The Town That Became a Hospital

The battle left the town of Gettysburg with 22,000 wounded soldiers — Union and Confederate — in an area whose entire population was 2,400. Every church, barn, and public building became a hospital. The July heat accelerated decomposition among the roughly 8,000 dead, and the stench carried for miles. Over 3,000 horse carcasses had to be collected and burned in great pyres, leaving greasy black smoke hanging over the valley for days.

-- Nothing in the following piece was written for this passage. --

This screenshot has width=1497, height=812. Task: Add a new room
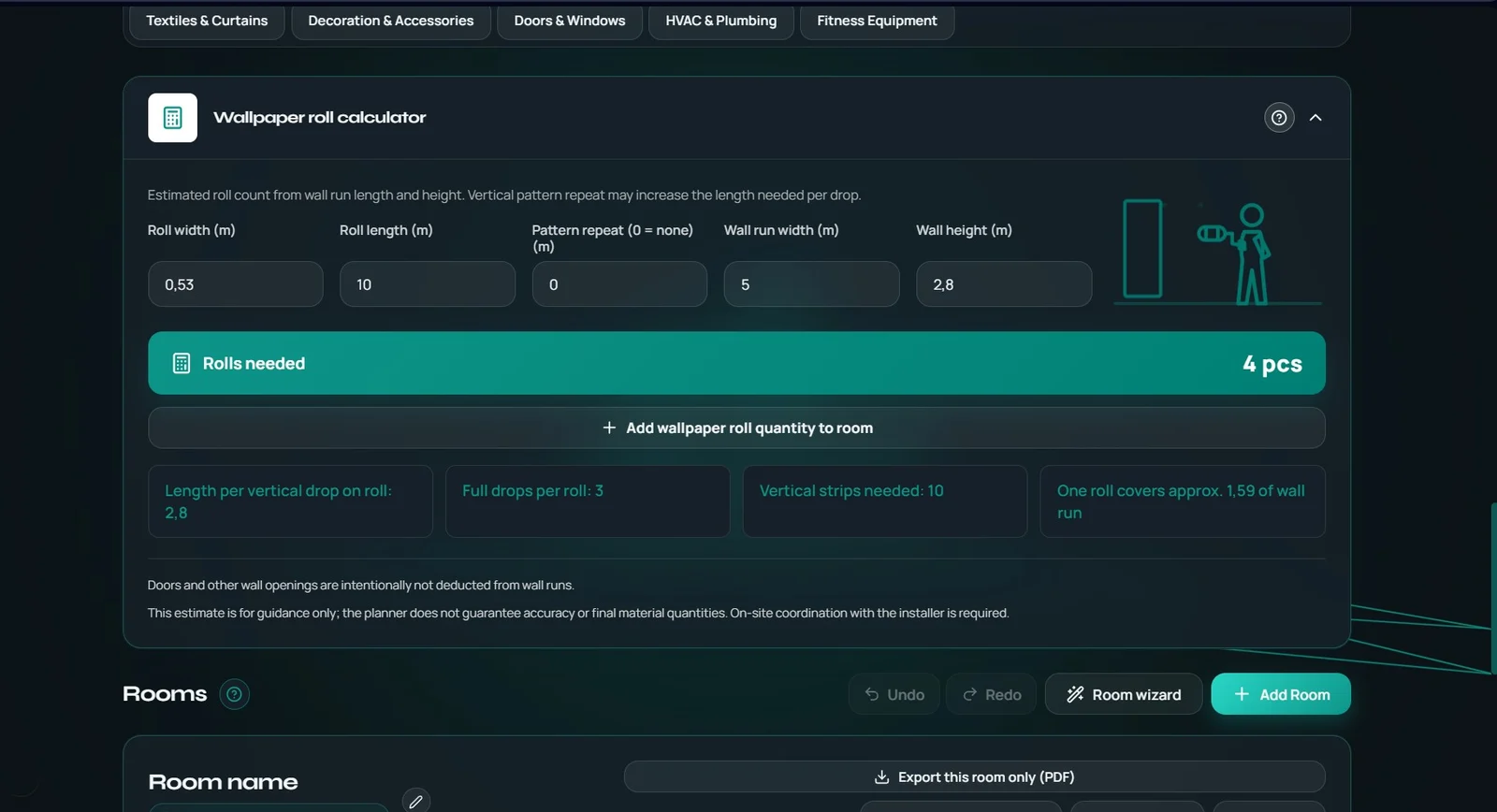click(1281, 694)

The only documented civilian death was twenty-year-old Ginnie Wade, killed by a stray bullet that passed through two doors while she was kneading bread in her sister's kitchen on Baltimore Street. The townspeople had huddled in cellars during three days of fighting. They emerged to a landscape that barely resembled what they had known.

272 Words

Four and a half months later, Abraham Lincoln traveled to Gettysburg for the dedication of the Soldiers' National Cemetery. The main speaker, Edward Everett, delivered a two-hour oration that was well received and is now forgotten. Lincoln spoke for about two minutes. His 272 words did not describe the battle. They did not name a single soldier. What they did was redefine the war — and, implicitly, the nation — as a test of whether a government "of the people, by the people, for the people" could endure.

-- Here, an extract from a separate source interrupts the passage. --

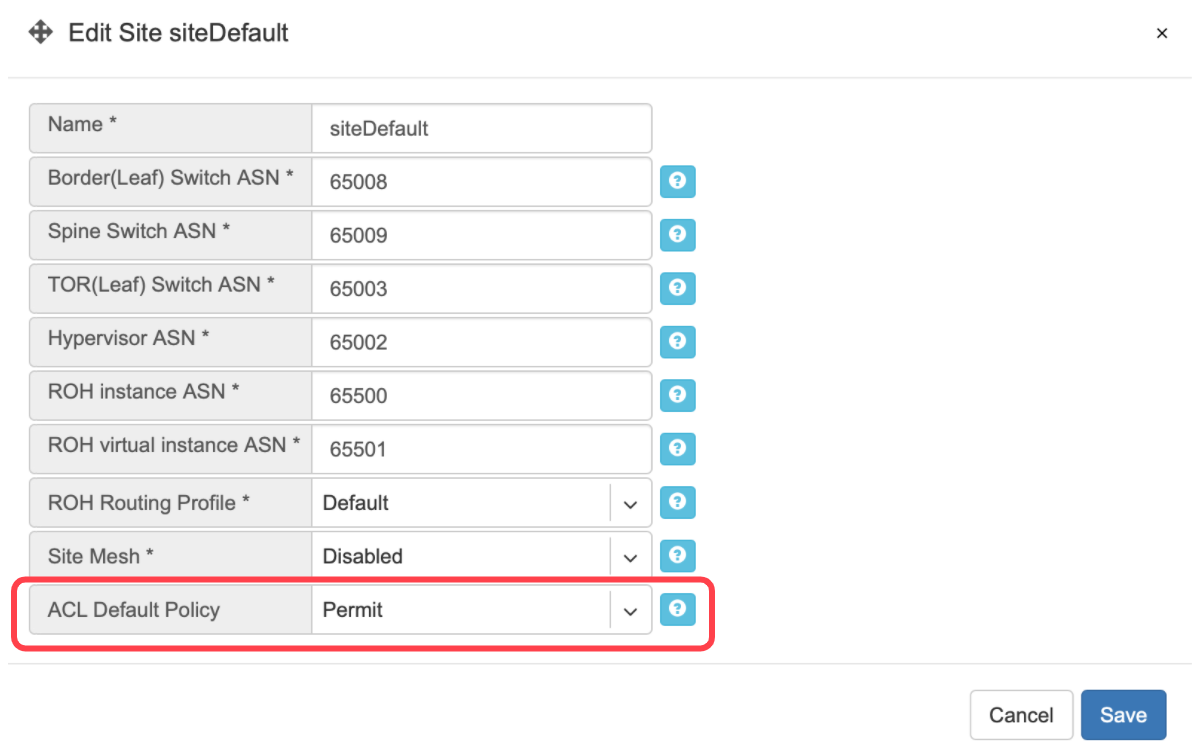Click the Name input field
Image resolution: width=1201 pixels, height=756 pixels.
tap(481, 129)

The Gettysburg National Military Park preserves 6,000 acres of the battlefield, including 1,320 monuments, markers, and memorials — more commemorative works than any other battlefield on earth. The terrain has been maintained to approximate its 1863 appearance: the fields are open, the orchards replanted, the stone walls repaired. On a quiet morning, standing on Cemetery Ridge and looking west toward the tree line where Pickett's men emerged, the distance seems impossibly, cruelly short.

From the Air

Located at 39.81°N, 77.23°W in Adams County, Pennsylvania. The battlefield sprawls south and west of the town of Gettysburg, with Seminary Ridge and Cemetery Ridge running roughly parallel north-south, separated by about a mile of open ground. From the air, the preserved farmland and monument-dotted ridgelines are clearly distinguishable from the surrounding development. Look for the Pennsylvania Memorial — the largest monument on the field — on Hancock Avenue, and the distinctive rocky outcrops of Devil's Den and Little Round Top at the southern end. Nearest airport: Gettysburg Regional (W05), immediately west of the battlefield. Harrisburg International (KMDT) is 40 nm northeast. Recommended viewing altitude: 2,000-3,000 ft AGL. The low, parallel ridgelines that defined the battle are most apparent at this height.